Journal of Sedimentary Research (SEPM)

Abstract


Journal of Sedimentary Petrology
Vol. 40 (1970)No. 1. (March), Pages 140-170

Gondwana Sedimentation Around Bheemaram (Bhimaram), Pranhita-Godavari Valley, India

Supriya Sengupta

ABSTRACT

The Permian and Triassic Gondwana deposits around Bheemaram belong to six mapable rock units ("formations"): Barakar, Ironstone Shale, Kamthi, Yerrapalli, Bhimaram and Maleri. Of these, the Barakar, Middle and Upper Kamthi and Bhimaram formation are composed of profusely cross-bedded, prismatic or lenticular bodies of coarse, argillaceous sandstones. The other formations are made of structureless, thin sheets of clay stone (or shale) and silty sandstones with inter-bedded lenses of calcareous sandstones and sandy limestones. The sandy and clayey formation juxtapose, often, with interfingering contacts.

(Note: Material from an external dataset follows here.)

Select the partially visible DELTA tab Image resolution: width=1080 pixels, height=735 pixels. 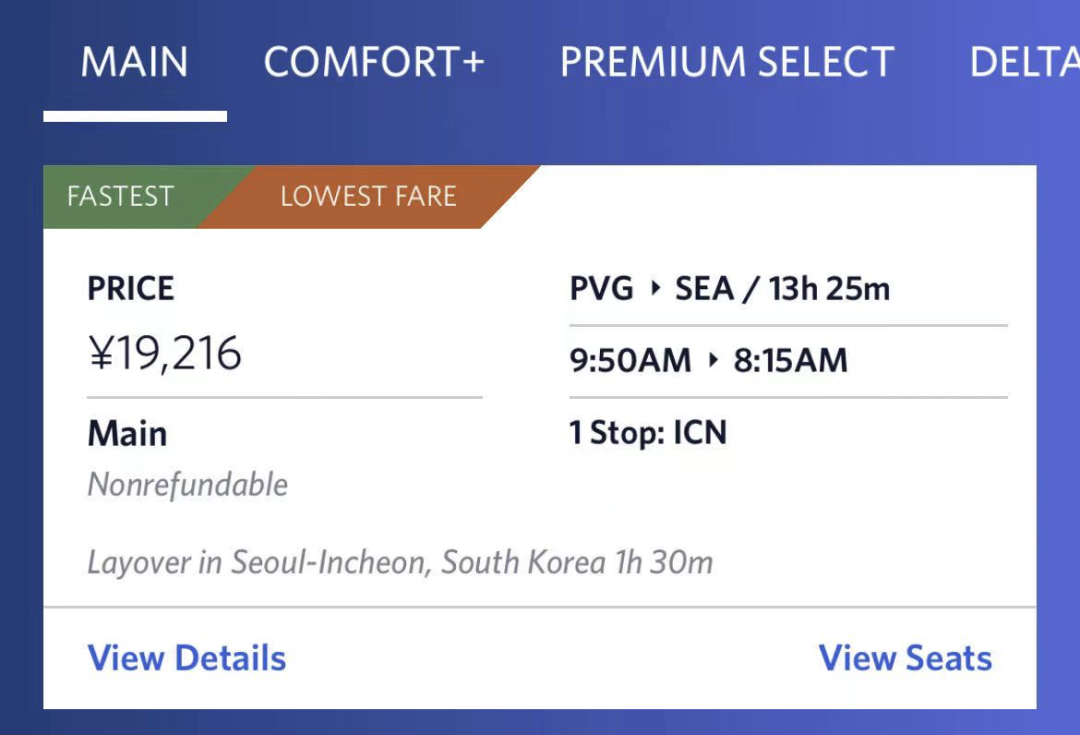1024,62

Lithology, sand, body geometry, primary structures and patterns of grain-size distribution of these Gondwana rocks are comparable to those of fluvial sediments. The coarser fractions of the rocks which were transported mainly by tractive currents, constituted point-bars and channel-bars of the Gondwana river and the finer fractions were deposited from suspension in the interchannel floodplain areas.

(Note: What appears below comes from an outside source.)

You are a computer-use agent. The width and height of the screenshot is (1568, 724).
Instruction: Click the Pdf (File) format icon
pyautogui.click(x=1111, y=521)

Cross-bedding dip directions indicate a northerly paleocurrent. In the Lower Kamtha, the measurements show large dispersion due to arcuate directions of flow at the river meanders. With time, the direction of sediment transport shifted gradually, but statistically significantly, to the west. The flow was essentially unidirectional during the later phase of Kamthi sedimentaion. Orientation of long-axes of elongate pebbles and ripple mark lee-slopes are in conformity with the local foreset dip directions. Within the limited area studied, only slight suggestion of a northerly decrease in cross-bedding thickness, indicating a northerly paleocurrent, is noted. Contrary to these observations, pebble sizes in the Upper Kamthi decrease to the west-southwest, possibly due to a local swing in t e size trends. Variations in pebble size seem to yield useful paleocurrent clues only when studied on a regional scale with the observations restricted to the same depositional plane. Pebble roundness is found to vary only as a function of pebble size, and provide no clue to the paleocurrent direction.

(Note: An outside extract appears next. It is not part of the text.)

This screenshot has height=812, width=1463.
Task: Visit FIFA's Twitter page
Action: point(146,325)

The study reveals an uninterrupted fluvial sedimentation during the Upper Paleozoic and Mesozoic, during which time, a number of dissimilar sedimentological units were contemporaneously deposited in the varied environs of the same fluvial system. On the other hand, several similar units were also deposited in similar environmental conditions at different times. An appropriate scheme of Gondwana classification should be developed to depict the complex relationship between the various lithological, chronological and biological units which have developed in this process.